A bullet is fired through a wooden board with a thickness of 10.0 cm. The bullet hits the board perpendicular to it, and with a speed of +390 m/s. The bullet then emerges on the other side of the board with a speed of +234 m/s. Assuming constant acceleration (rather, deceleration!) of the bullet while inside the wooden board, calculate the acceleration and Calculate also the total time the bullet is in contact with the board (in sec).

The average velocity in the board is

vavg=(vout+vin)/2 figure that.

then the time in the board is

thickness/velocty average

To find the acceleration and the total time the bullet is in contact with the board, we can apply the kinematic equations of motion.

1. Start by finding the deceleration of the bullet while inside the wooden board. We can use the equation:

v^2 = u^2 + 2as

Where:
v = final velocity of the bullet (+234 m/s)
u = initial velocity of the bullet (+390 m/s)
a = deceleration of the bullet (-a, as it is slowing down)
s = distance traveled (-0.1 m, as the thickness of the board is 10.0 cm)

Rearranging the equation, we have:

a = (v^2 - u^2) / (2s)
a = (234^2 - 390^2) / (2 * (-0.1))
a = (54756 - 152100) / (-0.2)
a = -97344 / (-0.2)
a = 486720 m/s^2

The acceleration of the bullet inside the wooden board is -486720 m/s^2.

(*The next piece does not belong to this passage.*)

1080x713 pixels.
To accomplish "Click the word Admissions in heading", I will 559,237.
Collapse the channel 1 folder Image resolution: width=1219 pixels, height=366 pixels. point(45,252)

2. Next, we can determine the time the bullet is in contact with the board using the equation:

v = u + at

Where:
v = final velocity of the bullet (+234 m/s)
u = initial velocity of the bullet (+390 m/s)
a = deceleration of the bullet (-486720 m/s^2)
t = time taken

Rearranging the equation, we have:

t = (v - u) / a
t = (234 - 390) / (-486720)
t = -156 / (-486720)
t ≈ 0.00032 s

The total time the bullet is in contact with the board is approximately 0.00032 seconds.